## WHAT IS NEEDED
Reproduce the whole of the data exactly.
━━━ SOURCE DATA ━━━
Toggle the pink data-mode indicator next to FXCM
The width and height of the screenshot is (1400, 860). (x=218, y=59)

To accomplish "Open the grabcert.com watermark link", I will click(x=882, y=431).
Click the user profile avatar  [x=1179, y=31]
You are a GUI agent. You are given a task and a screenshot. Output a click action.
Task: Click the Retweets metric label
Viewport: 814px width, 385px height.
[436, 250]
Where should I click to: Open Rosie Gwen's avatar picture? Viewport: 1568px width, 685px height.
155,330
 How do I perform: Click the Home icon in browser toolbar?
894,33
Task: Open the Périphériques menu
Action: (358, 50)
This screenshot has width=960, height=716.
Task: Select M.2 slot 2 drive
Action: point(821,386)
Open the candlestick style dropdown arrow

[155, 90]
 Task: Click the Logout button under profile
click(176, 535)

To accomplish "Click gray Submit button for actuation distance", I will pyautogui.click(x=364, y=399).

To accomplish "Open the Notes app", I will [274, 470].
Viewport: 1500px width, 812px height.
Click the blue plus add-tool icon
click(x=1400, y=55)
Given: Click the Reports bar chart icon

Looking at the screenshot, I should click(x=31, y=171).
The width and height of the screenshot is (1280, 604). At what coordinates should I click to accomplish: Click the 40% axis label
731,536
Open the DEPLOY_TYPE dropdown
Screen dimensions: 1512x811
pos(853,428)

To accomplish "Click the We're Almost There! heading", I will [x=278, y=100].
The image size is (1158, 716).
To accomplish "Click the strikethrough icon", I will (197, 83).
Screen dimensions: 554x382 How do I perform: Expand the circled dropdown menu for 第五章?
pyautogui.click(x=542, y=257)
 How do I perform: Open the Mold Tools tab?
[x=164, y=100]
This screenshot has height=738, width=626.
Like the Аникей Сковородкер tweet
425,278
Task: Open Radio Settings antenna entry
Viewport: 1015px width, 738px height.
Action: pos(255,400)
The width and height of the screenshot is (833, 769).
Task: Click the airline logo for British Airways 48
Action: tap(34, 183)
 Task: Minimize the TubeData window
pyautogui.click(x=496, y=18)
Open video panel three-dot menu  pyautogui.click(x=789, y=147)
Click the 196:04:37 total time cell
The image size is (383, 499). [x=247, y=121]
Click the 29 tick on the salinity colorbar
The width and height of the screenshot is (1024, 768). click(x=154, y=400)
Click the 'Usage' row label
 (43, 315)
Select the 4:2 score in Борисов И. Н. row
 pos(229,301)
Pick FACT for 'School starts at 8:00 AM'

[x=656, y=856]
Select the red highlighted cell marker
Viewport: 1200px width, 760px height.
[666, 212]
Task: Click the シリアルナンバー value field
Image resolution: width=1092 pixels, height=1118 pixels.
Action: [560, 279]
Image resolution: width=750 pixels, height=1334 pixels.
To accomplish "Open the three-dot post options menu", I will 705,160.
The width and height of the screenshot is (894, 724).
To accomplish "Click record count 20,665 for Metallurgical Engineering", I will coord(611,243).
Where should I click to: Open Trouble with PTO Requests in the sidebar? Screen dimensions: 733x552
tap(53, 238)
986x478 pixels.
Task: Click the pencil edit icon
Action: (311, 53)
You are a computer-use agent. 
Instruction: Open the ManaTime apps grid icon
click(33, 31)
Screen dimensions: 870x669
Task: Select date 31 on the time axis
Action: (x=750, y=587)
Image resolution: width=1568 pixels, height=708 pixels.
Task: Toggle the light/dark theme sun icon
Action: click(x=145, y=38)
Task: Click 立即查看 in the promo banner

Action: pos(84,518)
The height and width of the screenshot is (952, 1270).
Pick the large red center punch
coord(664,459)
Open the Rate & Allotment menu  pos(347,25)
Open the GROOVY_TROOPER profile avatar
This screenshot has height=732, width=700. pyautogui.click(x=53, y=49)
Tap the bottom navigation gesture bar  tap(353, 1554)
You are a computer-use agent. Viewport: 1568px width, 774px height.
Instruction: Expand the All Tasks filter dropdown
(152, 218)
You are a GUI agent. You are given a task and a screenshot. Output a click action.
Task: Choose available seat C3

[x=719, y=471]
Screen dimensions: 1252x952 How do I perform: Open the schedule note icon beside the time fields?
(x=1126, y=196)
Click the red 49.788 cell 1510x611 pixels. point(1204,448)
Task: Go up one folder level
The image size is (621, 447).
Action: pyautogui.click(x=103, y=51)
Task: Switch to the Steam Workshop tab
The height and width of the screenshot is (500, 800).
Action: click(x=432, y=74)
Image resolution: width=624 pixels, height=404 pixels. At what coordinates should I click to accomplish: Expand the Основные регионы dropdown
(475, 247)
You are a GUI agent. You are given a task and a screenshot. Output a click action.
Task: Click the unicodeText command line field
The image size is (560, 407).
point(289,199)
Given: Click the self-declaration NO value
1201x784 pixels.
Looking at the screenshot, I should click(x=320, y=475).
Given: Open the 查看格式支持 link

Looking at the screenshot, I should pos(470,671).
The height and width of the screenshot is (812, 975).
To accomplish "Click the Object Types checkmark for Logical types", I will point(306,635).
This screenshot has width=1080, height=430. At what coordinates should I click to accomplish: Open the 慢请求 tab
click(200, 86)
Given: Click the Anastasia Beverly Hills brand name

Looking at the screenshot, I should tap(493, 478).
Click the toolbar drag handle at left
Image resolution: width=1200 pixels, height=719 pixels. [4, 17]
━━━
## OUTPUT
Toggle the pink data-mode indicator next to FXCM
The width and height of the screenshot is (1400, 860). (x=218, y=59)

To accomplish "Open the grabcert.com watermark link", I will click(x=882, y=431).
Click the user profile avatar  [x=1179, y=31]
You are a GUI agent. You are given a task and a screenshot. Output a click action.
Task: Click the Retweets metric label
Viewport: 814px width, 385px height.
[436, 250]
Where should I click to: Open Rosie Gwen's avatar picture? Viewport: 1568px width, 685px height.
155,330
 How do I perform: Click the Home icon in browser toolbar?
894,33
Task: Open the Périphériques menu
Action: (358, 50)
This screenshot has width=960, height=716.
Task: Select M.2 slot 2 drive
Action: point(821,386)
Open the candlestick style dropdown arrow

[155, 90]
 Task: Click the Logout button under profile
click(176, 535)

To accomplish "Click gray Submit button for actuation distance", I will pyautogui.click(x=364, y=399).

To accomplish "Open the Notes app", I will [274, 470].
Viewport: 1500px width, 812px height.
Click the blue plus add-tool icon
click(x=1400, y=55)
Given: Click the Reports bar chart icon

Looking at the screenshot, I should click(x=31, y=171).
The width and height of the screenshot is (1280, 604). At what coordinates should I click to accomplish: Click the 40% axis label
731,536
Open the DEPLOY_TYPE dropdown
Screen dimensions: 1512x811
pos(853,428)

To accomplish "Click the We're Almost There! heading", I will [x=278, y=100].
The image size is (1158, 716).
To accomplish "Click the strikethrough icon", I will (197, 83).
Screen dimensions: 554x382 How do I perform: Expand the circled dropdown menu for 第五章?
pyautogui.click(x=542, y=257)
 How do I perform: Open the Mold Tools tab?
[x=164, y=100]
This screenshot has height=738, width=626.
Like the Аникей Сковородкер tweet
425,278
Task: Open Radio Settings antenna entry
Viewport: 1015px width, 738px height.
Action: pos(255,400)
The width and height of the screenshot is (833, 769).
Task: Click the airline logo for British Airways 48
Action: tap(34, 183)
 Task: Minimize the TubeData window
pyautogui.click(x=496, y=18)
Open video panel three-dot menu  pyautogui.click(x=789, y=147)
Click the 196:04:37 total time cell
The image size is (383, 499). [x=247, y=121]
Click the 29 tick on the salinity colorbar
The width and height of the screenshot is (1024, 768). click(x=154, y=400)
Click the 'Usage' row label
 (43, 315)
Select the 4:2 score in Борисов И. Н. row
 pos(229,301)
Pick FACT for 'School starts at 8:00 AM'

[x=656, y=856]
Select the red highlighted cell marker
Viewport: 1200px width, 760px height.
[666, 212]
Task: Click the シリアルナンバー value field
Image resolution: width=1092 pixels, height=1118 pixels.
Action: [560, 279]
Image resolution: width=750 pixels, height=1334 pixels.
To accomplish "Open the three-dot post options menu", I will 705,160.
The width and height of the screenshot is (894, 724).
To accomplish "Click record count 20,665 for Metallurgical Engineering", I will coord(611,243).
Where should I click to: Open Trouble with PTO Requests in the sidebar? Screen dimensions: 733x552
tap(53, 238)
986x478 pixels.
Task: Click the pencil edit icon
Action: (311, 53)
You are a computer-use agent. 
Instruction: Open the ManaTime apps grid icon
click(33, 31)
Screen dimensions: 870x669
Task: Select date 31 on the time axis
Action: (x=750, y=587)
Image resolution: width=1568 pixels, height=708 pixels.
Task: Toggle the light/dark theme sun icon
Action: click(x=145, y=38)
Task: Click 立即查看 in the promo banner

Action: pos(84,518)
The height and width of the screenshot is (952, 1270).
Pick the large red center punch
coord(664,459)
Open the Rate & Allotment menu  pos(347,25)
Open the GROOVY_TROOPER profile avatar
This screenshot has height=732, width=700. pyautogui.click(x=53, y=49)
Tap the bottom navigation gesture bar  tap(353, 1554)
You are a computer-use agent. Viewport: 1568px width, 774px height.
Instruction: Expand the All Tasks filter dropdown
(152, 218)
You are a GUI agent. You are given a task and a screenshot. Output a click action.
Task: Choose available seat C3

[x=719, y=471]
Screen dimensions: 1252x952 How do I perform: Open the schedule note icon beside the time fields?
(x=1126, y=196)
Click the red 49.788 cell 1510x611 pixels. point(1204,448)
Task: Go up one folder level
The image size is (621, 447).
Action: pyautogui.click(x=103, y=51)
Task: Switch to the Steam Workshop tab
The height and width of the screenshot is (500, 800).
Action: click(x=432, y=74)
Image resolution: width=624 pixels, height=404 pixels. At what coordinates should I click to accomplish: Expand the Основные регионы dropdown
(475, 247)
You are a GUI agent. You are given a task and a screenshot. Output a click action.
Task: Click the unicodeText command line field
The image size is (560, 407).
point(289,199)
Given: Click the self-declaration NO value
1201x784 pixels.
Looking at the screenshot, I should click(x=320, y=475).
Given: Open the 查看格式支持 link

Looking at the screenshot, I should pos(470,671).
The height and width of the screenshot is (812, 975).
To accomplish "Click the Object Types checkmark for Logical types", I will point(306,635).
This screenshot has width=1080, height=430. At what coordinates should I click to accomplish: Open the 慢请求 tab
click(200, 86)
Given: Click the Anastasia Beverly Hills brand name

Looking at the screenshot, I should tap(493, 478).
Click the toolbar drag handle at left
Image resolution: width=1200 pixels, height=719 pixels. [4, 17]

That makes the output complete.